Return the data in full, exactly as it was written.

┌──

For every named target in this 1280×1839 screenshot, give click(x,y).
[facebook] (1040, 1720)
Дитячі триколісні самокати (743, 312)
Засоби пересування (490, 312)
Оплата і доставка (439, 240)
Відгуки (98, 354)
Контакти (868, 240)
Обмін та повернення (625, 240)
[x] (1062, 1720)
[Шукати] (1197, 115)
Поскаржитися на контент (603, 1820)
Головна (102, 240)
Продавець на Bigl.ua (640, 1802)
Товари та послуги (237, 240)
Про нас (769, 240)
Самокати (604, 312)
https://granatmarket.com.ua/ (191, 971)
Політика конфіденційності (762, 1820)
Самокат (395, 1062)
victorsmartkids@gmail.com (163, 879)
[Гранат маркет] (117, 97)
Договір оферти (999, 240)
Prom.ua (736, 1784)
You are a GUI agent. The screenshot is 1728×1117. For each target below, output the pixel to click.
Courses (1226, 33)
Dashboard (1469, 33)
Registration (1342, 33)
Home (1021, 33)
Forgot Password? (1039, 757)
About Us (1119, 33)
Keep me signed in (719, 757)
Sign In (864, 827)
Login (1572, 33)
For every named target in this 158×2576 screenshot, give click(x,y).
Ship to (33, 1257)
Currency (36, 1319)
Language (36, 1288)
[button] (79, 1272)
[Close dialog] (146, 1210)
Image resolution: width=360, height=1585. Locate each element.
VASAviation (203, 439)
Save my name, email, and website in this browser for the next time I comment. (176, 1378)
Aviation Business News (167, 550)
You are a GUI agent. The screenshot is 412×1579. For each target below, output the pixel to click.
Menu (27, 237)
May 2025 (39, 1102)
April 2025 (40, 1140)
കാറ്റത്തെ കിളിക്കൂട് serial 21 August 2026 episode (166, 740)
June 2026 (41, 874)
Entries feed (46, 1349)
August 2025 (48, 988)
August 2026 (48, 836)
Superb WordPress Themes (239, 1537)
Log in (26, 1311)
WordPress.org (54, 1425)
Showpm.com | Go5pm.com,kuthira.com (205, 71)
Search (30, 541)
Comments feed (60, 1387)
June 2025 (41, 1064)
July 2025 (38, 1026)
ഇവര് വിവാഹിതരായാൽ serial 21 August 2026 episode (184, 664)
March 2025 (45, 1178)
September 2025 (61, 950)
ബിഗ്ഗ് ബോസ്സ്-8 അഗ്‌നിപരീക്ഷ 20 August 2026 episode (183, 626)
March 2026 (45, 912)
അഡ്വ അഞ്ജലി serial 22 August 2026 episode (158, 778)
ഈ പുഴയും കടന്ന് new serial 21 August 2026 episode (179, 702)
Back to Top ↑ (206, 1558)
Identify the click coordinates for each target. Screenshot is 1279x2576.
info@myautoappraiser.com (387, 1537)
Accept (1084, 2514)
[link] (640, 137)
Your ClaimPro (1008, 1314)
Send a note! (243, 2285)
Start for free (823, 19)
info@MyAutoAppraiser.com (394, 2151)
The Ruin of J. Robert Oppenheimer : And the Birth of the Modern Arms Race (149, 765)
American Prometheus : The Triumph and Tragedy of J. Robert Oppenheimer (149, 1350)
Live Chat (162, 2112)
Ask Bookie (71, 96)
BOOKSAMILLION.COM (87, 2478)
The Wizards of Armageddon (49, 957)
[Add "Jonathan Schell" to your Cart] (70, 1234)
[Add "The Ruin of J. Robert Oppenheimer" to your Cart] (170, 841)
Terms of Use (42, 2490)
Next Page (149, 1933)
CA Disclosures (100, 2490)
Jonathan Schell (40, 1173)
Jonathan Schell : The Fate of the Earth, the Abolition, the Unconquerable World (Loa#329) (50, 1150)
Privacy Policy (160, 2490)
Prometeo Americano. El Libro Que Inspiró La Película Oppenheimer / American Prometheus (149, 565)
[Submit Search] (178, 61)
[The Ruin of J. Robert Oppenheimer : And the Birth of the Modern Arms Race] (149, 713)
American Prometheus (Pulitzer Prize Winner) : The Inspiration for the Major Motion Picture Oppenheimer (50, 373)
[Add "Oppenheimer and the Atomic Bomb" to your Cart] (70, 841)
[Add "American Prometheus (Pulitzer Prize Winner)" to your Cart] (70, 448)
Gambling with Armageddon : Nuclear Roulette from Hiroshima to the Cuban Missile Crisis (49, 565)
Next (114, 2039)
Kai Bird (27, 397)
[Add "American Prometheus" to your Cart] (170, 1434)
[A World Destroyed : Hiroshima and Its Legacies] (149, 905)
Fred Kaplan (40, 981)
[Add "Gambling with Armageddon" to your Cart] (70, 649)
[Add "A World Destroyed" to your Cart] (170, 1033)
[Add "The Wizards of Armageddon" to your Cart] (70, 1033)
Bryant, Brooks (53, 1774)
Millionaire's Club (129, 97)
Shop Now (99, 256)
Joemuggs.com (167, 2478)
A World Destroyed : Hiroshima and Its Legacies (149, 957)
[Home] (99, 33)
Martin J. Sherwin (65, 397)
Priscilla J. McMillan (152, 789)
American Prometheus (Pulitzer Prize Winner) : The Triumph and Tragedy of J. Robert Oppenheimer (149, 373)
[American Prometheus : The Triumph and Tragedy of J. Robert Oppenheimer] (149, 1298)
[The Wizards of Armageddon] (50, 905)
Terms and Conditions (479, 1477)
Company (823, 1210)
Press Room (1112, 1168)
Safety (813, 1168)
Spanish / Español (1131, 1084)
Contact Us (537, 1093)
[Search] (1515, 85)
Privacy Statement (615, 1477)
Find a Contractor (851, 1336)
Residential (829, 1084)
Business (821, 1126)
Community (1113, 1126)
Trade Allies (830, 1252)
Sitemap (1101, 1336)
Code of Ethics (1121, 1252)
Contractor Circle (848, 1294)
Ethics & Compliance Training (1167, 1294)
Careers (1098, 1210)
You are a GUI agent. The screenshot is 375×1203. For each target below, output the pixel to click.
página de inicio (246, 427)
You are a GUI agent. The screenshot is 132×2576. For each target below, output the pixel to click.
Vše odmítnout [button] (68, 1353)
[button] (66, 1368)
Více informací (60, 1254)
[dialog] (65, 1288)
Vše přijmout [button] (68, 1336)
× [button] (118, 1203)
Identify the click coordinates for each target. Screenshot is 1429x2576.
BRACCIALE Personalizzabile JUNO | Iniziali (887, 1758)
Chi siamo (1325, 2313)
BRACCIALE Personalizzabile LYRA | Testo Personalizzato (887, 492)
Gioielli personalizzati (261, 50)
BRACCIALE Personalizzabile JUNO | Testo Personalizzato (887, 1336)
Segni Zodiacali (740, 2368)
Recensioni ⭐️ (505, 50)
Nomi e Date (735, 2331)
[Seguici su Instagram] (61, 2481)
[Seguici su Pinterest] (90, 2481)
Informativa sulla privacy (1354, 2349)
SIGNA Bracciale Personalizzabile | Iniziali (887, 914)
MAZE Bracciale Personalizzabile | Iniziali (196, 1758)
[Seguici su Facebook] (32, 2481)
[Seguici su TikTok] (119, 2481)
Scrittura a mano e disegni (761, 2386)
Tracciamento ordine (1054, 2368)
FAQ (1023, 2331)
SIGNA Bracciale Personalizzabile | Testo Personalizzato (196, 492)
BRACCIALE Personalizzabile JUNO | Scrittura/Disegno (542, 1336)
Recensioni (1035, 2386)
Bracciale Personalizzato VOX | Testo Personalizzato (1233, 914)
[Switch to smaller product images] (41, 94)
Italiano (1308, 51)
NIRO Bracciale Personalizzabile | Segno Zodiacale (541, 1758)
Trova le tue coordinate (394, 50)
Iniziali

└──

> **Result for this exercise**
For every named target in this 1280×1839 screenshot, give click(x,y).
[facebook] (1040, 1720)
Дитячі триколісні самокати (743, 312)
Засоби пересування (490, 312)
Оплата і доставка (439, 240)
Відгуки (98, 354)
Контакти (868, 240)
Обмін та повернення (625, 240)
[x] (1062, 1720)
[Шукати] (1197, 115)
Поскаржитися на контент (603, 1820)
Головна (102, 240)
Продавець на Bigl.ua (640, 1802)
Товари та послуги (237, 240)
Про нас (769, 240)
Самокати (604, 312)
https://granatmarket.com.ua/ (191, 971)
Політика конфіденційності (762, 1820)
Самокат (395, 1062)
victorsmartkids@gmail.com (163, 879)
[Гранат маркет] (117, 97)
Договір оферти (999, 240)
Prom.ua (736, 1784)
You are a GUI agent. The screenshot is 1728×1117. For each target below, output the pixel to click.
Courses (1226, 33)
Dashboard (1469, 33)
Registration (1342, 33)
Home (1021, 33)
Forgot Password? (1039, 757)
About Us (1119, 33)
Keep me signed in (719, 757)
Sign In (864, 827)
Login (1572, 33)
For every named target in this 158×2576 screenshot, give click(x,y).
Ship to (33, 1257)
Currency (36, 1319)
Language (36, 1288)
[button] (79, 1272)
[Close dialog] (146, 1210)
Image resolution: width=360, height=1585. Locate each element.
VASAviation (203, 439)
Save my name, email, and website in this browser for the next time I comment. (176, 1378)
Aviation Business News (167, 550)
You are a GUI agent. The screenshot is 412×1579. For each target below, output the pixel to click.
Menu (27, 237)
May 2025 (39, 1102)
April 2025 (40, 1140)
കാറ്റത്തെ കിളിക്കൂട് serial 21 August 2026 episode (166, 740)
June 2026 (41, 874)
Entries feed (46, 1349)
August 2025 (48, 988)
August 2026 (48, 836)
Superb WordPress Themes (239, 1537)
Log in (26, 1311)
WordPress.org (54, 1425)
Showpm.com | Go5pm.com,kuthira.com (205, 71)
Search (30, 541)
Comments feed (60, 1387)
June 2025 (41, 1064)
July 2025 (38, 1026)
ഇവര് വിവാഹിതരായാൽ serial 21 August 2026 episode (184, 664)
March 2025 (45, 1178)
September 2025 (61, 950)
ബിഗ്ഗ് ബോസ്സ്-8 അഗ്‌നിപരീക്ഷ 20 August 2026 episode (183, 626)
March 2026 (45, 912)
അഡ്വ അഞ്ജലി serial 22 August 2026 episode (158, 778)
ഈ പുഴയും കടന്ന് new serial 21 August 2026 episode (179, 702)
Back to Top ↑ (206, 1558)
Identify the click coordinates for each target. Screenshot is 1279x2576.
info@myautoappraiser.com (387, 1537)
Accept (1084, 2514)
[link] (640, 137)
Your ClaimPro (1008, 1314)
Send a note! (243, 2285)
Start for free (823, 19)
info@MyAutoAppraiser.com (394, 2151)
The Ruin of J. Robert Oppenheimer : And the Birth of the Modern Arms Race (149, 765)
American Prometheus : The Triumph and Tragedy of J. Robert Oppenheimer (149, 1350)
Live Chat (162, 2112)
Ask Bookie (71, 96)
BOOKSAMILLION.COM (87, 2478)
The Wizards of Armageddon (49, 957)
[Add "Jonathan Schell" to your Cart] (70, 1234)
[Add "The Ruin of J. Robert Oppenheimer" to your Cart] (170, 841)
Terms of Use (42, 2490)
Next Page (149, 1933)
CA Disclosures (100, 2490)
Jonathan Schell (40, 1173)
Jonathan Schell : The Fate of the Earth, the Abolition, the Unconquerable World (Loa#329) (50, 1150)
Privacy Policy (160, 2490)
Prometeo Americano. El Libro Que Inspiró La Película Oppenheimer / American Prometheus (149, 565)
[Submit Search] (178, 61)
[The Ruin of J. Robert Oppenheimer : And the Birth of the Modern Arms Race] (149, 713)
American Prometheus (Pulitzer Prize Winner) : The Inspiration for the Major Motion Picture Oppenheimer (50, 373)
[Add "Oppenheimer and the Atomic Bomb" to your Cart] (70, 841)
[Add "American Prometheus (Pulitzer Prize Winner)" to your Cart] (70, 448)
Gambling with Armageddon : Nuclear Roulette from Hiroshima to the Cuban Missile Crisis (49, 565)
Next (114, 2039)
Kai Bird (27, 397)
[Add "American Prometheus" to your Cart] (170, 1434)
[A World Destroyed : Hiroshima and Its Legacies] (149, 905)
Fred Kaplan (40, 981)
[Add "Gambling with Armageddon" to your Cart] (70, 649)
[Add "A World Destroyed" to your Cart] (170, 1033)
[Add "The Wizards of Armageddon" to your Cart] (70, 1033)
Bryant, Brooks (53, 1774)
Millionaire's Club (129, 97)
Shop Now (99, 256)
Joemuggs.com (167, 2478)
A World Destroyed : Hiroshima and Its Legacies (149, 957)
[Home] (99, 33)
Martin J. Sherwin (65, 397)
Priscilla J. McMillan (152, 789)
American Prometheus (Pulitzer Prize Winner) : The Triumph and Tragedy of J. Robert Oppenheimer (149, 373)
[American Prometheus : The Triumph and Tragedy of J. Robert Oppenheimer] (149, 1298)
[The Wizards of Armageddon] (50, 905)
Terms and Conditions (479, 1477)
Company (823, 1210)
Press Room (1112, 1168)
Safety (813, 1168)
Spanish / Español (1131, 1084)
Contact Us (537, 1093)
[Search] (1515, 85)
Privacy Statement (615, 1477)
Find a Contractor (851, 1336)
Residential (829, 1084)
Business (821, 1126)
Community (1113, 1126)
Trade Allies (830, 1252)
Sitemap (1101, 1336)
Code of Ethics (1121, 1252)
Contractor Circle (848, 1294)
Ethics & Compliance Training (1167, 1294)
Careers (1098, 1210)
You are a GUI agent. The screenshot is 375×1203. For each target below, output the pixel to click.
página de inicio (246, 427)
You are a GUI agent. The screenshot is 132×2576. For each target below, output the pixel to click.
Vše odmítnout [button] (68, 1353)
[button] (66, 1368)
Více informací (60, 1254)
[dialog] (65, 1288)
Vše přijmout [button] (68, 1336)
× [button] (118, 1203)
Identify the click coordinates for each target. Screenshot is 1429x2576.
BRACCIALE Personalizzabile JUNO | Iniziali (887, 1758)
Chi siamo (1325, 2313)
BRACCIALE Personalizzabile LYRA | Testo Personalizzato (887, 492)
Gioielli personalizzati (261, 50)
BRACCIALE Personalizzabile JUNO | Testo Personalizzato (887, 1336)
Segni Zodiacali (740, 2368)
Recensioni ⭐️ (505, 50)
Nomi e Date (735, 2331)
[Seguici su Instagram] (61, 2481)
[Seguici su Pinterest] (90, 2481)
Informativa sulla privacy (1354, 2349)
SIGNA Bracciale Personalizzabile | Iniziali (887, 914)
MAZE Bracciale Personalizzabile | Iniziali (196, 1758)
[Seguici su Facebook] (32, 2481)
[Seguici su TikTok] (119, 2481)
Scrittura a mano e disegni (761, 2386)
Tracciamento ordine (1054, 2368)
FAQ (1023, 2331)
SIGNA Bracciale Personalizzabile | Testo Personalizzato (196, 492)
BRACCIALE Personalizzabile JUNO | Scrittura/Disegno (542, 1336)
Recensioni (1035, 2386)
Bracciale Personalizzato VOX | Testo Personalizzato (1233, 914)
[Switch to smaller product images] (41, 94)
Italiano (1308, 51)
NIRO Bracciale Personalizzabile | Segno Zodiacale (541, 1758)
Trova le tue coordinate (394, 50)
Iniziali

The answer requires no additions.